Sports
Closing Shot: Pushing through the New York Marathon
A world record field of 55,646 runners navigated the 26.2-mile route through the Big Apple, including SBJ staff writer Rachel Axon (below), who finished in a little over five hours.getty images
Standing amid thousands of other runners lined up at the Verrazano-Narrows Bridge on the morning of Nov. 3, I ticked through the arsenal I thought would get me through the TCS New York City Marathon.
A training block built entirely through a foot injury and over more than five months of preparation for a grueling course. An ambition to go for a marathon for the first time in six years and check off a bucket-list race. And a playlist of my favorite Taylor Swift songs to motivate me through the streets of New York.
In the end, none of those alone got me through some painful final miles. New Yorkers did.
The city’s famed crowds delivered beyond anything I had expected. Anyone I knew who had run that race — including LA28 CEO Reynold Hoover and Aggregate Sports Senior Vice President Ramsey Baker — had filled me in on the wall of sound at mile 16 when you finally enter Manhattan. Yet I still wasn’t prepared for the boost you can get from spectators six deep on either side, cheering and singing, yelling and dancing.
It was quite different than the quiet start in Staten Island that kicked off our five-borough tour. Around mile five, in Brooklyn, I sang along to the band playing Adele’s “Rolling in the Deep.” I high-fived countless kids, and I let out a few “Go Bills!” to fellow fans.
Knowing I wouldn’t PR took some pressure off and allowed me to soak in the race rather than watch my pace. I had done my entire training despite having dealt with plantar fasciitis in my right foot (a problem that dates back years), and had gone through several pairs of new shoes, new orthotics, three steroid injections and more than a year of PT, plus weekly dry needling.
Through Brooklyn, raucous spectators pushed a record 55,646 runners along — with music, with water, with cheers. Their signs reminded runners that we chose this, that all toenails go to heaven and that we run the city better than any number of things, including the mayor, the MTA and the rats.
In Queens, my foot rebelled, each step causing shooting pain. Nausea and cramping kept me from being able to continue fueling, the nutrition plan crookedly scrawled down my forearm quickly becoming irrelevant.
For a while, I faked my way through it. Buoyed by the noise that greeted us off the Queensboro Bridge, I entered Manhattan and pushed my way up 1st Avenue, stopped briefly to see my family and tried to carry on.
With six miles to go, the crowd in the Bronx was boogying down, but I was just down. By the time I crossed back into Manhattan, I contemplated not finishing. I nearly did, but instead leaned on my heretofore endless supply of stubbornness.
And that NYC crowd.
Following the popular wisdom, I had put my name on a piece of KT Tape on the front and back of my shirt. Dozens, hundreds, thousands — I don’t know, it was a blur — shouted for me to keep going, that I was doing a great job (when I merely was trying to put one foot in front of the other).

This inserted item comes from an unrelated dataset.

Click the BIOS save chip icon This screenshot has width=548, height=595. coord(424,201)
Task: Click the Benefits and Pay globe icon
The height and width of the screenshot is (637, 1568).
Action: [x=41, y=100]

Several runners patted me on the shoulder, telling me I got this (when I definitely didn’t feel like it).
As I rounded the final half-mile into Central Park, a spectator held up a sign: “Run with your heart, and your feet will follow.”
Both had faltered for me on a day far more painful than I had planned. But that beautiful city and its celebration of running became the final pieces that helped me become a NYC Marathon finisher.